About 20 AT&T employees in Columbus and 17 in Starkville took shifts standing on the sides of busy streets from Saturday to Tuesday. The strike covered AT&T’s entire southeast region: Alabama, Florida, Georgia, Kentucky, Louisiana, Mississippi, North Carolina, South Carolina and Tennessee.
The strike ended after an AT&T representative from company headquarters in Dallas completed negotiations with the union’s bargaining team. Johnston said he got a text around 2 a.m. that the strike was over but does not know if the union has withdrawn its ULP charges against the company.
Mike McCuiston, an AT&T digital technician in Starkville, said the strikers had been hoping to get back to work as soon as possible because it was in the best interest of the company, workers and customers.
“A strike is never in the best interest of anybody, but there are just some things you’ve got to do sometimes and that was one of them,” McCuiston said. “I think it’s done a world of good. That’s my opinion and I’m sure it’s the opinion of a lot of other people.”
Robert Johnston, also a digital technician, agreed with McCuiston that no one truly wanted to go on strike.

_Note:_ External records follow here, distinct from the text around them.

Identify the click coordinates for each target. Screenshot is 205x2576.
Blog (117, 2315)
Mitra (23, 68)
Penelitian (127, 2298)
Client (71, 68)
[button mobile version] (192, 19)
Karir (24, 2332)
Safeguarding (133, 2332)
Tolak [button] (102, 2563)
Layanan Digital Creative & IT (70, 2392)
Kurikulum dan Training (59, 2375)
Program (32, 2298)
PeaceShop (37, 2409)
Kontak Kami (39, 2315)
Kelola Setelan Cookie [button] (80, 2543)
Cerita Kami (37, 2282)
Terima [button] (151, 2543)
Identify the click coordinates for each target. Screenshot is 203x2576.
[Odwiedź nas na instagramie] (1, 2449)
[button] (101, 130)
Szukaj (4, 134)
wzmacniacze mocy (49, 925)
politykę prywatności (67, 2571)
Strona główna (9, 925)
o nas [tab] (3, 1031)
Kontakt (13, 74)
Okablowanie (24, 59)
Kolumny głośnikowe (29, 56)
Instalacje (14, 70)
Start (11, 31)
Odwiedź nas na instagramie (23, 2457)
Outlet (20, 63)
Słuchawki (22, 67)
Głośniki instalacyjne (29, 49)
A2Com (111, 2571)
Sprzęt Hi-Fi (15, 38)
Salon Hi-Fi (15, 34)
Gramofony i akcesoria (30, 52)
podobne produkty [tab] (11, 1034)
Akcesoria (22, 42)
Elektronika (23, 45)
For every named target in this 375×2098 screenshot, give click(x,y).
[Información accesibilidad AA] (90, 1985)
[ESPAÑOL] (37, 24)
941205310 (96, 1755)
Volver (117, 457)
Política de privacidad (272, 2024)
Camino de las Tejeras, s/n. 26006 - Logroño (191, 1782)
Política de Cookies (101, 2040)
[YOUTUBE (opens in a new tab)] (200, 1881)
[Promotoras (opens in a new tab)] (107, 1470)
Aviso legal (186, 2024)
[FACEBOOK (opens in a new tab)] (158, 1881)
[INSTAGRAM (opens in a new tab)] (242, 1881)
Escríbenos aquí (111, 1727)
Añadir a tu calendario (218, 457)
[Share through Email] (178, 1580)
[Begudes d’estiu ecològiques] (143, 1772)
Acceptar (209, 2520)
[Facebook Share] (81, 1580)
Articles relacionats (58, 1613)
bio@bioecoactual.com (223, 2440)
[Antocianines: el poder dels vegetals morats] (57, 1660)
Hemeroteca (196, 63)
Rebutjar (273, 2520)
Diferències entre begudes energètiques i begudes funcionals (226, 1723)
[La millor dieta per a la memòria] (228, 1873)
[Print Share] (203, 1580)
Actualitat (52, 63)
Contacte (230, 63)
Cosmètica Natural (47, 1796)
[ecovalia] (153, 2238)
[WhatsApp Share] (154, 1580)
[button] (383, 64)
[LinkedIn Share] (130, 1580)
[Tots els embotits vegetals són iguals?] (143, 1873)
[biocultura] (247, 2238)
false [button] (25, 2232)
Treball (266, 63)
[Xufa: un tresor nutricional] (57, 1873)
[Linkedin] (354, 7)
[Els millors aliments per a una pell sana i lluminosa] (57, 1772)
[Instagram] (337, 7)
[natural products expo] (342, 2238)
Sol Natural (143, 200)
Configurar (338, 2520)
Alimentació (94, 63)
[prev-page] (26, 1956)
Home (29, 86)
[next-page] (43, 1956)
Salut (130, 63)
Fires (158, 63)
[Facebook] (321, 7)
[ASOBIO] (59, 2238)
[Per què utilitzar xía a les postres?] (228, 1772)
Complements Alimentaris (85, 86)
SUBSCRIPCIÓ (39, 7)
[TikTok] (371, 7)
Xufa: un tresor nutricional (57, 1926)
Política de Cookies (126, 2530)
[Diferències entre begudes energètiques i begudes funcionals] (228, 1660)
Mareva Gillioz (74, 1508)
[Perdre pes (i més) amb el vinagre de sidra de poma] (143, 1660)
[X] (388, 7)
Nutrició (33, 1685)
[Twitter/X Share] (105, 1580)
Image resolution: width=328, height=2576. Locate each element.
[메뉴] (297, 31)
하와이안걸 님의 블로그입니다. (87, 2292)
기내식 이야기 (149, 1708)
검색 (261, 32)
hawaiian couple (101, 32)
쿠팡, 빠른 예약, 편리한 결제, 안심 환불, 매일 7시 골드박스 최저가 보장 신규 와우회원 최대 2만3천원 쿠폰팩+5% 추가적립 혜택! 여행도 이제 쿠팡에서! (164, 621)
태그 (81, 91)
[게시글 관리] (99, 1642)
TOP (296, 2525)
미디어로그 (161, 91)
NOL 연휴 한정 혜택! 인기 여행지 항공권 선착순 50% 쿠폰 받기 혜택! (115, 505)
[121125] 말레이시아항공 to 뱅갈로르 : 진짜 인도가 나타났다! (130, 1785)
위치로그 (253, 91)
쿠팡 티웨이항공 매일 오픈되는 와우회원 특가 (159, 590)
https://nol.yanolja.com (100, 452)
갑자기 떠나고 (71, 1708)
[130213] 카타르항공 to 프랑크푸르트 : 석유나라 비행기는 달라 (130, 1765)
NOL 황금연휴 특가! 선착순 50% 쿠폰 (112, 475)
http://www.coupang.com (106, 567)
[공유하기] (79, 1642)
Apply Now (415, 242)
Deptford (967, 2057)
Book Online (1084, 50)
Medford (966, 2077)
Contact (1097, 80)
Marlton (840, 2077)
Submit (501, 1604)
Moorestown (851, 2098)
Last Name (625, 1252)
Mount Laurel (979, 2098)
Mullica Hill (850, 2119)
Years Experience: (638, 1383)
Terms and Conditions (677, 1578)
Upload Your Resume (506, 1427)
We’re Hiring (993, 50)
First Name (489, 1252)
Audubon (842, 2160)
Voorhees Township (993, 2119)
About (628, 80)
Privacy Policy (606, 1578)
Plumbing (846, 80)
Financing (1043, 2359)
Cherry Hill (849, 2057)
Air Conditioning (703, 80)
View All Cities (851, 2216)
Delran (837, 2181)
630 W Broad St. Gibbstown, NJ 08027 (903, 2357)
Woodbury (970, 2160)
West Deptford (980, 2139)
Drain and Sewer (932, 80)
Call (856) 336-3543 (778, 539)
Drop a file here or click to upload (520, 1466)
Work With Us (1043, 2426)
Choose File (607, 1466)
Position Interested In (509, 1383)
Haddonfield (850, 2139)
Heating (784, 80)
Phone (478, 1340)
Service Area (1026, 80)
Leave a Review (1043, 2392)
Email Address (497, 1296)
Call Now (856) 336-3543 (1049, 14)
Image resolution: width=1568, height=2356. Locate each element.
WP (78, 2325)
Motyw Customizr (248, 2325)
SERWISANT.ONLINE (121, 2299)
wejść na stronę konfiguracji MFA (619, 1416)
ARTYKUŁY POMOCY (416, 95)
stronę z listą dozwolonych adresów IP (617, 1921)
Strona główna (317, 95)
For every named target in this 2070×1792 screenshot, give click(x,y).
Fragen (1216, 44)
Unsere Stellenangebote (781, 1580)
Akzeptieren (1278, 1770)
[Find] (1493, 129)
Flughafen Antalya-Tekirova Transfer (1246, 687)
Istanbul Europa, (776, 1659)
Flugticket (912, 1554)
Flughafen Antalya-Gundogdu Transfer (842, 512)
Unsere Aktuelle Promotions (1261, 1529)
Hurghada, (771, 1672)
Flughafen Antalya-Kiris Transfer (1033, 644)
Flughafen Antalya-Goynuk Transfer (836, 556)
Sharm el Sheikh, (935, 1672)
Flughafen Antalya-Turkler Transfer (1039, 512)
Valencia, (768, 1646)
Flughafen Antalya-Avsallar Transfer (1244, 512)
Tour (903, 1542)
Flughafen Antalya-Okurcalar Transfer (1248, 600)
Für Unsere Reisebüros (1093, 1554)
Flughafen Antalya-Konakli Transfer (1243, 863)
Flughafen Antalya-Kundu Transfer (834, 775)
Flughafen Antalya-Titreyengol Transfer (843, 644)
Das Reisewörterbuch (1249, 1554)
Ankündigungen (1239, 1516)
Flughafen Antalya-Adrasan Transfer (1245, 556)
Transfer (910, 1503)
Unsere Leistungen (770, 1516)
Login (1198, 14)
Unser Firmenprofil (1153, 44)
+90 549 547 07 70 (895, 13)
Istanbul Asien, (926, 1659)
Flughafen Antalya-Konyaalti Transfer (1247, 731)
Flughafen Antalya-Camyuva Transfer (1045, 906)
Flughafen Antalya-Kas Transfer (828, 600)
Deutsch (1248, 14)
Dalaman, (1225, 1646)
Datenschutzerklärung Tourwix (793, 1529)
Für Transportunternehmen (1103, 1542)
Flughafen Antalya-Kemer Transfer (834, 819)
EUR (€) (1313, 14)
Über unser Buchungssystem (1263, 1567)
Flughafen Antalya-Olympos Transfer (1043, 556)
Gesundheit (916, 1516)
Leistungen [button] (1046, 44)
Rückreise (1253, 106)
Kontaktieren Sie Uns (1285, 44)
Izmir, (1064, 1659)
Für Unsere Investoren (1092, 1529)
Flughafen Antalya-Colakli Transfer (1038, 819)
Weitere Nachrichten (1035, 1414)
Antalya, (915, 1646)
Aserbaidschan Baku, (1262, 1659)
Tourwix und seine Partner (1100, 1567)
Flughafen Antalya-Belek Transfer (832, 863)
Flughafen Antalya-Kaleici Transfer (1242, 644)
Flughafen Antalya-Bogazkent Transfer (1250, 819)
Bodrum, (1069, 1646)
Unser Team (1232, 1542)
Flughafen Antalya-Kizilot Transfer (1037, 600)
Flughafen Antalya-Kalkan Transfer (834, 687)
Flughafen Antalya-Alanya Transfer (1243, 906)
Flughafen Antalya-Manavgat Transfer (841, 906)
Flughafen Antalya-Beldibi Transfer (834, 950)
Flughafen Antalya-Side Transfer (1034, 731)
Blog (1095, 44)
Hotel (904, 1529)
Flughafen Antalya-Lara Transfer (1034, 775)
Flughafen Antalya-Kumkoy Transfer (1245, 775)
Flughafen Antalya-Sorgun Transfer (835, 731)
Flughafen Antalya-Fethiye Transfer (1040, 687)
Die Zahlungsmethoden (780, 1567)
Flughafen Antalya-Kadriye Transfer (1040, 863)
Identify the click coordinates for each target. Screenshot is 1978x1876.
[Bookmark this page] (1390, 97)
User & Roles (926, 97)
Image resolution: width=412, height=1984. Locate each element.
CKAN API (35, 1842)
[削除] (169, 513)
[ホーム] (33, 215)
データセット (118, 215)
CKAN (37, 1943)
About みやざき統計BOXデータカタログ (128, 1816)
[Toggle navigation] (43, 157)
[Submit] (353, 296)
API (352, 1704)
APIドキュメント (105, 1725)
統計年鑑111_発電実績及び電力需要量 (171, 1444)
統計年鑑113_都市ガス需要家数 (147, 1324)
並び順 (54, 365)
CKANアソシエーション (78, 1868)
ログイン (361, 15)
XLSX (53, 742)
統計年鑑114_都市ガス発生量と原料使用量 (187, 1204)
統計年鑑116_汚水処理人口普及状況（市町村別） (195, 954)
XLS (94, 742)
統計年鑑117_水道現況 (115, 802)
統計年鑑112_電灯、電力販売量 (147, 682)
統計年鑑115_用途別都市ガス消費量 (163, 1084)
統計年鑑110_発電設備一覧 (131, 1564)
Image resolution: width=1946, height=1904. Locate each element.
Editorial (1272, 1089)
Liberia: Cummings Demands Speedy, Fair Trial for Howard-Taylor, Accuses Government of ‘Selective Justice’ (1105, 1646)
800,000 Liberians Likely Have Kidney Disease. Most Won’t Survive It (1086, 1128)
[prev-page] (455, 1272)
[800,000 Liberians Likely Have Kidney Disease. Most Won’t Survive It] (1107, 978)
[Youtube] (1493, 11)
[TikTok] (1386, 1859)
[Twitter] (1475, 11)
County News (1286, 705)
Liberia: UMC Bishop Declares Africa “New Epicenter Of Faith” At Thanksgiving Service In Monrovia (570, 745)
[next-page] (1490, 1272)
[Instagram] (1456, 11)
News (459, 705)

“We’re all glad to go back to work,” he said. “(The strike was) not something anybody was jumping up and down to do.”
When 700,000 CWA members went on strike in 1983 — demanding job security, higher wages and changes to their pension plans — McCuiston was involved then, too. This week, he held up signs on Industrial Park Road in Starkville. He has worked for AT&T since 1979, the Johnston brothers have since the 2000s, and Columbus strikers Chris Paine and Dillon Beard since earlier this decade.
But all of them were AT&T employees during the last contract negotiation in 2015, and the company sent qualified negotiators to the table at the time, they said.
“We don’t know (what changed),” Johnston said. “That’s the basis of our charges.”
AT&T spokesman Jim Kimberly said in a Tuesday afternoon email the company’s bargaining team was ready to negotiate “a new, improved contract” through “substantive discussions,” but workers said the strike was about the company’s lack of bargaining in good faith, not about the contract.
Fewer than 8 percent of AT&T employees work under the company’s contract with CWA in the southeast region, Kimberly said.
Kimberly said AT&T is prepared for obstacles to customer service such as strikes and natural disasters but did not provide specific details of how the company plans for such situations and deploys backup technicians.
“We have systematically and thoroughly planned for a potential work stoppage and we have a substantial contingency workforce of well-trained managers and vendors in place,” Kimberly said.
The workers did not take lightly their decision to delay customer service, Robert Johnston said this morning.
“I fielded tons of calls from customers that know me and know I live around here and asked what’s going on,” he said. “We’ll be at it hard starting today, trying to get everything back up and going.”